ケイトの言葉を一考しているのかは分からない。
余計に拗ねているだけと思われたかもしれない。
ただ、自分が居るうちは、皆が死なないようにサポートはしようと考えるケイトだった。
数ヶ月が経ち、ハスアマでランクの上がったリオ達アクアリアの勇者パーティは長距離のクエストも受けられる様になった為に、目的であるエボルティアへと足を進めていた。
道中の戦闘は各自で撃破。道中のモンスターは樹海よりも弱い為楽勝である。
ケイトは何もせずに、歩いていた。
連携を取らなければ、弓術士の出番はない。
リオも連携をとろうとしている様だが、上手くいっていないようである。
リュクスとはたまに連携を取れている位。
個人戦組、下手な連携組、
リオはあの時のケイトの言葉を受け止めてくれたみたいであるが、やはり、1度覚えた簡単な戦い方を変える様に説得する事は難しかったのだろう。

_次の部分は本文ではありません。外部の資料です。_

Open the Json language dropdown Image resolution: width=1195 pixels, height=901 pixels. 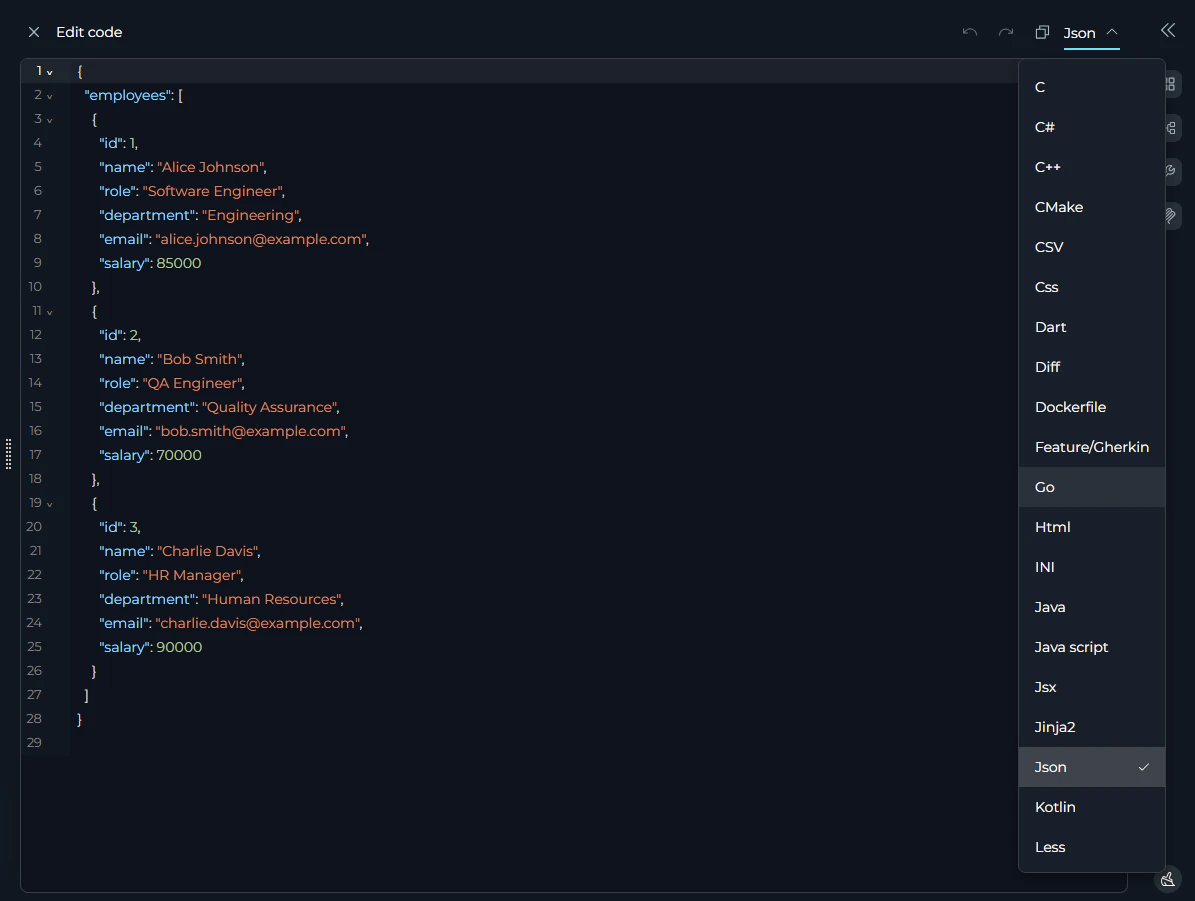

今、パーティの指揮は勇者のリオではなくレミントが行っている。 と言っても、指示などない各自撃破主義で、パーティの意味があるのかは分からない。
レミントに必要なのは勇者のパーティと言う肩書きだけなのだろう。
そんな雰囲気でエボルティアまで辿り着いた。
エボルティアに着いたら先ずは城へと向かい、王族へ挨拶をする。
冒険に出た勇者の顔見せも、この旅の重要な要素の1つである。
謁見の間に通されて、玉座の前で片膝を付き、頭を下げた。
リオを中心として全員がこの体制をとり、エボルティア王の言葉をじっと待つ。
「アクアリアの勇者達よ、楽にするとよい。 ワシは畏まったのは苦手じゃ!」
エボルティア王の声で、顔を上げることを許された。そうは言っても、言葉通りに崩していい訳では無い。 顔を上げ、エボルティア王の言葉を待つだけである。
「ホッホッホ、 同じ勇者でもこうも違うか 」
エボルティア王は自国が召喚した勇者と見比べ、リオ達を品定めしていた。
それから、当たり障りない社交的な言葉をエボルティア王から賜り、謁見の間を退出する。
その後は、別室に通されてまた話をする事になる。
今度は、エボルティアの王子達にその妻や婚約者も集まり、謁見の間とは違って会話する事も許されている。
レミントやリュクスも久々の姉との話に花が咲いている。
エボルティア王は召喚勇者のリオ達に興味を持ち、色々と話を聞いていた。
そしてケイトは、場の雰囲気を壊さぬ程度に、相槌を打つ程度だったとか。